When it comes to wireless technologies such as RFID, Wi-Fi, Bluetooth, and NFC, the range is quite important. In fact the ability to transfer energy, as in the case of RFID tags and Readers, it was Tesla whose experiments take precedents in radio communication and Marconi’s (few years later) first experiments sought to transmit energy over a 2m distance with the help of magnetic field coupling (near field). In fact, Marconi used some of Tesla’s patented theories for his experiments, which Tesla allowed.
At present, RFID tags and readers are available in various read ranges and frequency ranges (Low Frequency, High Frequency, and Ultra High Frequency). For example, the Zebra FX9600 Fixed RFID Reader operates on Ultra High Frequency (UHF) and the Zebra MC3330xR Handheld Integrated UHF RFID Reader offers read range up to 6m. Depending upon the use case, we need to choose the right RFID tag and reader for a cost-effective solution to our problem. Before talking about read range and use cases, let’s see how RFID technology works first.
Radio Frequency Identification
Radio Frequency Identification is a wireless technology that uses radio waves to transmit RF signals (thus energy and data) to communicate between an RFID tag and an RFID reader. When in use, an RFID tag is encoded with certain information and attached to specific items we need to identify and track. Whenever the RFID tag is in the range of an RFID reader (configured for the tag), it can catch the interrogating signal coming from the reader and send back the encoded data in the form of an RF signal for the end user.
An RFID reader is actually made of an antenna and decoder and transceiver, which is designed as a handheld or a fixed reader. The RFID tag also contains an antenna and a chip.
RFID technology has revolutionized asset tracking and inventory management as well as the supply chain industry. One of the key considerations when choosing an RFID solution is the read range, which is the maximum distance between the RFID reader and the RFID tag for successful communication.
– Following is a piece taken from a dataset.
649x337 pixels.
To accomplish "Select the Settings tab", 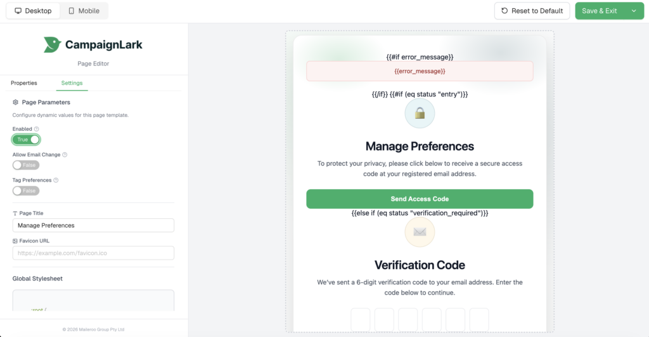I will click(72, 83).
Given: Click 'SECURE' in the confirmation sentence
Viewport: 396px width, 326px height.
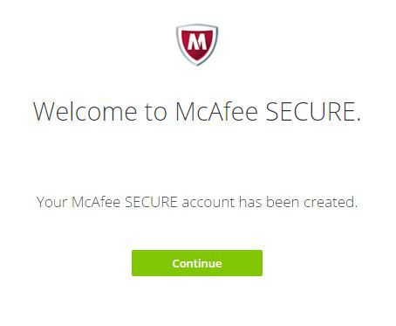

Let’s explore some factors to consider when choosing an RFID solution for various use cases:
RFID Reader Antenna Gain
The antenna gain of an RFID reader is an important factor in determining the RFID read range. Higher gain antennas provide a wider beam angle and improved read range and for long-range applications, directional antennas should be considered.
RFID antennas are build in different shapes and sizes and can be mounted at a door to receive tag data from objects and individuals walking from the entry point as well as can be fixed on a toll entry point, as we use in FASTag application for toll collection.
Operating Frequency
RFID systems operate at different frequencies, each with its own advantages and disadvantages. Low-frequency (LF,125KHz) tags have a shorter read range (few inches) but are less prone to interference from metal and water while High-frequency (HF, 13.56 MHz) tags have a longer read range (10cm-1m) but are more susceptible to interference. Ultra-high frequency (UHF, 860-960MHz) tags have the longest read range (up to 12m) and are ideal for asset tracking and inventory management in large industrial environments.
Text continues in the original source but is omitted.